Para Adriana, a maior contribuição do médico-veterinário é atuar com competência e divulgar seu papel na efetivação de ações visando à Saúde Única, não apenas junto aos demais profissionais que atuam na área da saúde, mas aos de outras áreas, aos gestores “e, principalmente, junto à população, uma vez que a sociedade ainda desconhece a amplitude de atuação da Medicina Veterinária”.
Gestão pública
Ainda há muito espaço a ser conquistado pelo profissional médico-veterinário no âmbito da gestão pública. A incorporação do conceito de Saúde Única pelo SUS, proposta defendida pelo CRMV-SP, certamente, abrirá grande e merecido campo de trabalho, mas para isso é preciso visão dos gestores públicos.
De acordo com Adriana, a iniciativa “One Health” (Saúde Única) tem sido seriamente discutida no mundo, no entanto, no Brasil ainda há muito a ser feito. “A incorporação do conceito de Saúde Única pelo SUS é um importante passo para conceber soluções adaptáveis, prospectivas e multidisciplinares para o enfrentamento dos desafios que sem dúvida temos pela frente”, ressalta.
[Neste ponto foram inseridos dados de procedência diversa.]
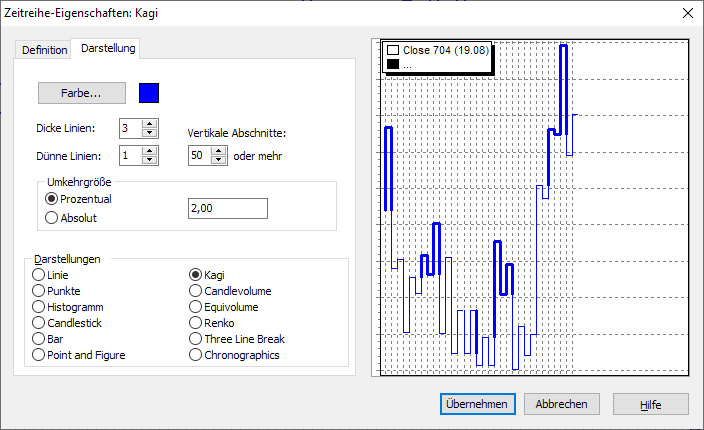Select the Darstellung tab

point(109,48)
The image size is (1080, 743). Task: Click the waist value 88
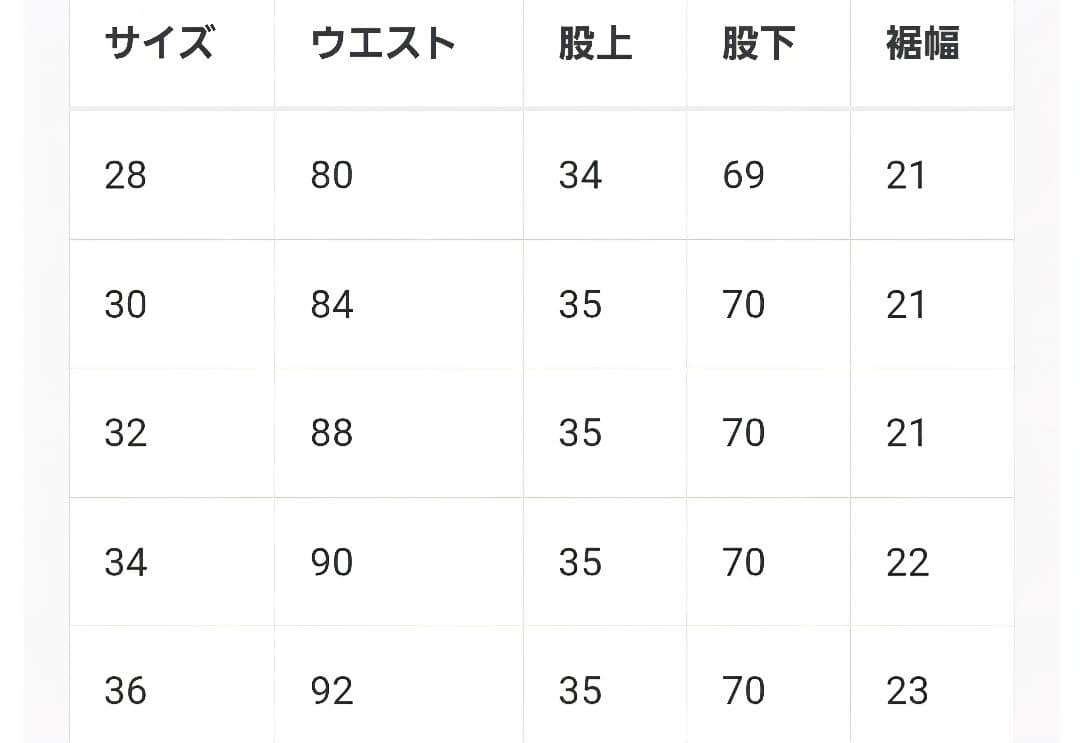pyautogui.click(x=332, y=433)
Entre as inúmeras possibilidades de atuação do médico-veterinário dentro do conceito de Saúde Única, a presidente da CTSPV, destaca:
1- na área clínica: diagnóstico de zoonoses; vacinação; orientação sobre comportamento animal; orientação quanto ao manejo de animais de serviço, como cães-guia ou pets terapeutas;
2- no caso de maus-tratos: animais podem ser preditores de violência doméstica, e os médicos-veterinários podem auxiliar por meio de notificação de suspeita junto aos setores responsáveis pela investigação;
3- parcerias com Centros de Atenção Psicossocial (CAPS) e equipes Consultório na Rua (eCR) para desenvolver ações integradas às Unidades Básicas de Saúde (UBS) para o atendimento às pessoas em situação de rua que vivem em contato com animais;
4- nos serviços de inspeção e na composição de equipes de vigilância sanitária;
5- na criação, manutenção, manejo, garantia de sanidade e de bem-estar, dentre outras atribuições, para animais mantidos em biotérios, bem como no desenvolvimento de alternativas para o uso destes;
6- no ensino; pesquisa; Medicina Veterinária Legal, prevenção de contaminação e poluição ambiental; atuação em desastres; segurança alimentar; apreciação e elaboração de projetos de lei; formulação de políticas públicas; atividades educativas junto à comunidade, entre outras.